Às vésperas da eleição de novembro, opositores a Trump aproveitaram esta terça para criticar o presidente. A presidente da Câmara, Nancy Pelosi, e o líder democrata no Senado, Chuck Schumer, emitiram comunicado conjunto.
“Em um momento em que nosso país clama por unificação, este presidente o está dilacerando. Lançar gás lacrimogêneo em manifestantes pacíficos, sem provocação, só para que o presidente pudesse posar para fotos do lado de fora de uma igreja desonra todos os valores que a fé nos ensina.”

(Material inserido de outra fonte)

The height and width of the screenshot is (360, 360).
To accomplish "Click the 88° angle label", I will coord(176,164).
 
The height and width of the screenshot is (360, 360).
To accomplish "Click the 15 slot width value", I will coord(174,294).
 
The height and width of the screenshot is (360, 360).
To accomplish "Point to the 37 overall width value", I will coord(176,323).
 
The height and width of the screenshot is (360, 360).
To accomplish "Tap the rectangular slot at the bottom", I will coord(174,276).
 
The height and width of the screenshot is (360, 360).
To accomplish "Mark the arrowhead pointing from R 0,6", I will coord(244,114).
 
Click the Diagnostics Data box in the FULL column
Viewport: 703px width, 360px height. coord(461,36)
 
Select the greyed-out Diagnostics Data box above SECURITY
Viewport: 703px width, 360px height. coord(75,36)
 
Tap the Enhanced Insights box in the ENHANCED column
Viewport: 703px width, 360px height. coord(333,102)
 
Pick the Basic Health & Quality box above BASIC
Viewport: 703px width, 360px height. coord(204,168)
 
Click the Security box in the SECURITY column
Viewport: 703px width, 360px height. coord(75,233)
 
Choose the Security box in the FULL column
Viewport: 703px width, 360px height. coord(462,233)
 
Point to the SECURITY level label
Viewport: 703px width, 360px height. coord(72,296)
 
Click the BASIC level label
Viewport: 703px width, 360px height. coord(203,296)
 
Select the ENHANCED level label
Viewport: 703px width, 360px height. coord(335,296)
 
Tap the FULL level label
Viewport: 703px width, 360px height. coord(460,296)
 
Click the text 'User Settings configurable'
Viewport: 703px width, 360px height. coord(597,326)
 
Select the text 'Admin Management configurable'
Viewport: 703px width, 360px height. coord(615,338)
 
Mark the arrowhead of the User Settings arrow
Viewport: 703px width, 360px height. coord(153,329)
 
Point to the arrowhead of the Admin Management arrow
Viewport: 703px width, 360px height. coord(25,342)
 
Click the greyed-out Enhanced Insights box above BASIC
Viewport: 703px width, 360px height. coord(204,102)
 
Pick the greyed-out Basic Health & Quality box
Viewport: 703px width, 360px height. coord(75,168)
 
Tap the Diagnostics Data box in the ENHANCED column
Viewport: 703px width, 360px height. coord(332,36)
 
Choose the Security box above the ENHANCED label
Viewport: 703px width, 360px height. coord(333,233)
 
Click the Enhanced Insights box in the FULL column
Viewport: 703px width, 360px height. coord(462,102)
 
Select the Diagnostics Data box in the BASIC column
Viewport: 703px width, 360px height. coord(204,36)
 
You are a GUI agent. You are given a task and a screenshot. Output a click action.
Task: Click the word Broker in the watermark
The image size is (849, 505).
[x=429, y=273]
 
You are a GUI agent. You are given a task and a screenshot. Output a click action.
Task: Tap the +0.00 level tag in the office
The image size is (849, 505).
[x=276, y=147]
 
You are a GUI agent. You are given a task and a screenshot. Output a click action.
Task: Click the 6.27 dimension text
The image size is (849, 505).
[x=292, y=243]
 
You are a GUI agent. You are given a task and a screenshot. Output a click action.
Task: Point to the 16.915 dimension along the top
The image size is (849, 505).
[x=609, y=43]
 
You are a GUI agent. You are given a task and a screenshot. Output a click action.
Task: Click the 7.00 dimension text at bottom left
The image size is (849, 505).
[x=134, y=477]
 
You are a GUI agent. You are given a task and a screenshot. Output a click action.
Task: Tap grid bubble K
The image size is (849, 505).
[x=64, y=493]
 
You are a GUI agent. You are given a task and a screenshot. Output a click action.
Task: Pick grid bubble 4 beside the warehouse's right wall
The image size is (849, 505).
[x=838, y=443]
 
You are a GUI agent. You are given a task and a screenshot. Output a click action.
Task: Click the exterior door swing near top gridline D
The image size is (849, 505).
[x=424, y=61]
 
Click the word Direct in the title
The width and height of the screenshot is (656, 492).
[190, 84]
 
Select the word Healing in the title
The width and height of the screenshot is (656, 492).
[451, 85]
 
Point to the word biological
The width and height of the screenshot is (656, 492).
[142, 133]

O chefe de diplomacia da União Europeia, Josep Borrell, afirmou em discurso televisionado que a organização está “chocada” e “horrorizada” com a morte de Floyd.
A alta comissária da ONU para os Direitos Humanos, Michelle Bachelet, disse em comunicado que os protestos jogam luz não só sobre a violência policial contra negros, mas também sobre a desigualdade histórica vivida por essa população no acesso a saúde, educação e mercado de trabalho.
Já o virtual candidato democrata à Presidência, Joe Biden, prometeu tomar medidas, caso eleito, para enfrentar o racismo e a violência policial, além de tentar unificar o país. Disse que lidar com essas questões é “trabalho para uma geração” .
Mesmo que não consiga abarcar integralmente essas questões, Biden afirmou que não “negociará no medo e na divisão”. “Não vou acender as chamas do ódio. Vou procurar curar as feridas raciais que há muito atormentam este país —não usá-las para obter ganhos políticos.”